- TEXT SECTION:
........

Acidic C-terminal tail of the ssDNA-binding protein of bacteriophage T7 and ssDNA compete for the same binding surface

Abstract
SsDNA-binding proteins are key components of the machinery that mediates replication, recombination, and repair. Prokaryotic ssDNA-binding proteins share a conserved DNA-binding fold and an acidic C-terminal tail. It has been proposed that in the absence of ssDNA, the C-terminal tail contacts the ssDNA-binding cleft, therefore predicting that the binding of ssDNA and the C-terminal tail is mutually exclusive. Using chemical cross-linking, competition studies, and NMR chemical-shift mapping, we demonstrate that: ( i ) the C-terminal peptide of the gene 2.5 protein cross-links to the core of the protein only in the absence of ssDNA, ( ii ) the cross-linked species fails to bind to ssDNA, and ( iii ) a C-terminal peptide and ssDNA bind to the same overall surface of the protein. We propose that the protection of the DNA-binding cleft by the electrostatic shield of the C-terminal tail observed in prokaryotic ssDNA-binding proteins, ribosomal proteins, and high-mobility group proteins is an evolutionarily conserved mechanism. This mechanism prevents random binding of charged molecules to the nucleic acid-binding pocket and coordinates nucleic acid–protein and protein–protein interactions.

........

[Collected data]
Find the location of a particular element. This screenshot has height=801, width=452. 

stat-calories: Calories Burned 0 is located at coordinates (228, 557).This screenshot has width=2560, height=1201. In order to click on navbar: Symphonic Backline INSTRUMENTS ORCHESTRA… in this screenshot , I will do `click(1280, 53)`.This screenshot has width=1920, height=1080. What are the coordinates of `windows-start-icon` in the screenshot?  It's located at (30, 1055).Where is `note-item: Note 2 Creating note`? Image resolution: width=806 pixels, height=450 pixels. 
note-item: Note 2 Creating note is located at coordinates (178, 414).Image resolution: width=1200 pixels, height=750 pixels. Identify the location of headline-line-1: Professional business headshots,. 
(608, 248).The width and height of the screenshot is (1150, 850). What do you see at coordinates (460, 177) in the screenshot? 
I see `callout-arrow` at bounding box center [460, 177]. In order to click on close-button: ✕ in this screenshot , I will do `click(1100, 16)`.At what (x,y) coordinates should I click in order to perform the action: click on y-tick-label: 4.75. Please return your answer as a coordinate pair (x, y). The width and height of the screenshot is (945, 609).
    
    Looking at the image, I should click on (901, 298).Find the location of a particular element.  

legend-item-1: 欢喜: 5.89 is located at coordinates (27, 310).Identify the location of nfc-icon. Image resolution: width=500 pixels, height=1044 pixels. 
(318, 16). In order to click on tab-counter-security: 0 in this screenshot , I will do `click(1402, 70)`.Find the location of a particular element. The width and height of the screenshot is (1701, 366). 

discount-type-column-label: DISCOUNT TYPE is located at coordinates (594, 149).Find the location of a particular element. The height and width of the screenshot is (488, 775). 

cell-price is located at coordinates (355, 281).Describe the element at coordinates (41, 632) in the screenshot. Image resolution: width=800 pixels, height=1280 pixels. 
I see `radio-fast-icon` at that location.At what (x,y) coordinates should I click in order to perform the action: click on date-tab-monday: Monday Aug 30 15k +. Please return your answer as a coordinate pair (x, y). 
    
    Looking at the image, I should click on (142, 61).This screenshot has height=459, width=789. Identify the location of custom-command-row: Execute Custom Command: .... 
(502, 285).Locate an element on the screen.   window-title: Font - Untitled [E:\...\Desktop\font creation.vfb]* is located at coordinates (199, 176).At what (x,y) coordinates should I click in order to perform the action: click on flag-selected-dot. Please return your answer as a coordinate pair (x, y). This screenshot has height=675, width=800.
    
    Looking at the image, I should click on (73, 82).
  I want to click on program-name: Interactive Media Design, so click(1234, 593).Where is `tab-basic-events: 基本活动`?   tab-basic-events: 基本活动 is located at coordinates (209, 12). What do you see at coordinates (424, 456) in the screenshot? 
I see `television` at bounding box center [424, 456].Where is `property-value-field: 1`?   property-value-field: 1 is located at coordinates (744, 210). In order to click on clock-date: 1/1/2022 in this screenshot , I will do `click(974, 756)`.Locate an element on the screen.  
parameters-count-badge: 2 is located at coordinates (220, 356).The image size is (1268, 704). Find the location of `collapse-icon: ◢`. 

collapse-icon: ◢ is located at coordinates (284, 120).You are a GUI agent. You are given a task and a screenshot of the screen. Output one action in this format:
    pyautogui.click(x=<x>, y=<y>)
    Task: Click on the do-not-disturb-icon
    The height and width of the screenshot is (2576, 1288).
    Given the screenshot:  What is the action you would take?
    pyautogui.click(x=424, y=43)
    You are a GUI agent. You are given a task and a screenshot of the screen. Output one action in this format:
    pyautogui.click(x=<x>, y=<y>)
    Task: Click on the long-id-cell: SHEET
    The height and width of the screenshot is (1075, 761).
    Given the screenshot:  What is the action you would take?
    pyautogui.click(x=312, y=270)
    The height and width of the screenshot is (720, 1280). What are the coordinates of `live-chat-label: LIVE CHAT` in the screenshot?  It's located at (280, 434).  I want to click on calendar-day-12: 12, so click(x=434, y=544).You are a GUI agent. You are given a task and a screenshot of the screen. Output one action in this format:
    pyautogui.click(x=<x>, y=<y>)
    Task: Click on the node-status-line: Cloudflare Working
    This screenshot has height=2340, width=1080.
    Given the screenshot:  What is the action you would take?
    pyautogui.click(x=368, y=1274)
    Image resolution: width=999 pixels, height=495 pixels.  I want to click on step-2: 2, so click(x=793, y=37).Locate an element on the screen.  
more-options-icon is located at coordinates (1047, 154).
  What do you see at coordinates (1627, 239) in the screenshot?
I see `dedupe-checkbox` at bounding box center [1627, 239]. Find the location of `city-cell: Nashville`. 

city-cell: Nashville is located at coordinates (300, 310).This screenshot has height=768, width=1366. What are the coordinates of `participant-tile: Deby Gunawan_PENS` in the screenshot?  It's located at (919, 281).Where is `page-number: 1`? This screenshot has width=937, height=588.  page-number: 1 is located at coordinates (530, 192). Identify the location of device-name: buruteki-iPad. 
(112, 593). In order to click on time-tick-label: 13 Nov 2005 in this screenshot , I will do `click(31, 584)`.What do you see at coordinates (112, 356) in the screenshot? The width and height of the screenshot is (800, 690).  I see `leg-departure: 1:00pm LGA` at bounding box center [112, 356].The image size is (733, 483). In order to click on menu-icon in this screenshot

........

- REQUIRED WORK: Which three methods does the abstract about the T7 ssDNA-binding protein name as the ones used in the study?

- SOLUTION TO THIS PROBLEM: Chemical cross-linking, competition studies, and NMR chemical-shift mapping.